→ PROBLEM DESCRIPTION: The answer must be the full listing, written out exactly.

→ THE DATA:
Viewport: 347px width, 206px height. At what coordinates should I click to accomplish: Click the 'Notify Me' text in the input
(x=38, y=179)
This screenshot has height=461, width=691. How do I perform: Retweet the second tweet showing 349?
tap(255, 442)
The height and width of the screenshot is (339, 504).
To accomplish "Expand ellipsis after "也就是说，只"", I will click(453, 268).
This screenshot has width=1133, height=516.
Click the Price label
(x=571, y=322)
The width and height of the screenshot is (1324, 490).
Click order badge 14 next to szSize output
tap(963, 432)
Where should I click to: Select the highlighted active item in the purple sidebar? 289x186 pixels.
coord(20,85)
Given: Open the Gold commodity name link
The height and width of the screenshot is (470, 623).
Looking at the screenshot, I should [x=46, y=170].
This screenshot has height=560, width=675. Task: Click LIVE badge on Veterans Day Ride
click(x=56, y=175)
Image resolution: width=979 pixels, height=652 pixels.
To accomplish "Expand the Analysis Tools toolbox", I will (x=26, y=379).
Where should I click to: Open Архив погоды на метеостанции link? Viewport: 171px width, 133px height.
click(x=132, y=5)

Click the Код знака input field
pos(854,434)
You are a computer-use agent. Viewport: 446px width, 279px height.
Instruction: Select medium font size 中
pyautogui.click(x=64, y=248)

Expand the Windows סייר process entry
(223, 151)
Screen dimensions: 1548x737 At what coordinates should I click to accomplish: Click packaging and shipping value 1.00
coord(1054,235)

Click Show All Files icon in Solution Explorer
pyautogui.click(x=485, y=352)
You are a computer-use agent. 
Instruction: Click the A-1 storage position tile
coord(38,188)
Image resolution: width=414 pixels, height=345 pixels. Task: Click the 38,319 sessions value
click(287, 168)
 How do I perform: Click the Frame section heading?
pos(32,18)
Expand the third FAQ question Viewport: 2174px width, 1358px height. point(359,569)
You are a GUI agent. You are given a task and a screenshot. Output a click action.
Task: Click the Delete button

→ REPLY TO THE EXERCISE:
Viewport: 347px width, 206px height. At what coordinates should I click to accomplish: Click the 'Notify Me' text in the input
(x=38, y=179)
This screenshot has height=461, width=691. How do I perform: Retweet the second tweet showing 349?
tap(255, 442)
The height and width of the screenshot is (339, 504).
To accomplish "Expand ellipsis after "也就是说，只"", I will click(453, 268).
This screenshot has width=1133, height=516.
Click the Price label
(x=571, y=322)
The width and height of the screenshot is (1324, 490).
Click order badge 14 next to szSize output
tap(963, 432)
Where should I click to: Select the highlighted active item in the purple sidebar? 289x186 pixels.
coord(20,85)
Given: Open the Gold commodity name link
The height and width of the screenshot is (470, 623).
Looking at the screenshot, I should [x=46, y=170].
This screenshot has height=560, width=675. Task: Click LIVE badge on Veterans Day Ride
click(x=56, y=175)
Image resolution: width=979 pixels, height=652 pixels.
To accomplish "Expand the Analysis Tools toolbox", I will (x=26, y=379).
Where should I click to: Open Архив погоды на метеостанции link? Viewport: 171px width, 133px height.
click(x=132, y=5)

Click the Код знака input field
pos(854,434)
You are a computer-use agent. Viewport: 446px width, 279px height.
Instruction: Select medium font size 中
pyautogui.click(x=64, y=248)

Expand the Windows סייר process entry
(223, 151)
Screen dimensions: 1548x737 At what coordinates should I click to accomplish: Click packaging and shipping value 1.00
coord(1054,235)

Click Show All Files icon in Solution Explorer
pyautogui.click(x=485, y=352)
You are a computer-use agent. 
Instruction: Click the A-1 storage position tile
coord(38,188)
Image resolution: width=414 pixels, height=345 pixels. Task: Click the 38,319 sessions value
click(287, 168)
 How do I perform: Click the Frame section heading?
pos(32,18)
Expand the third FAQ question Viewport: 2174px width, 1358px height. point(359,569)
You are a GUI agent. You are given a task and a screenshot. Output a click action.
Task: Click the Delete button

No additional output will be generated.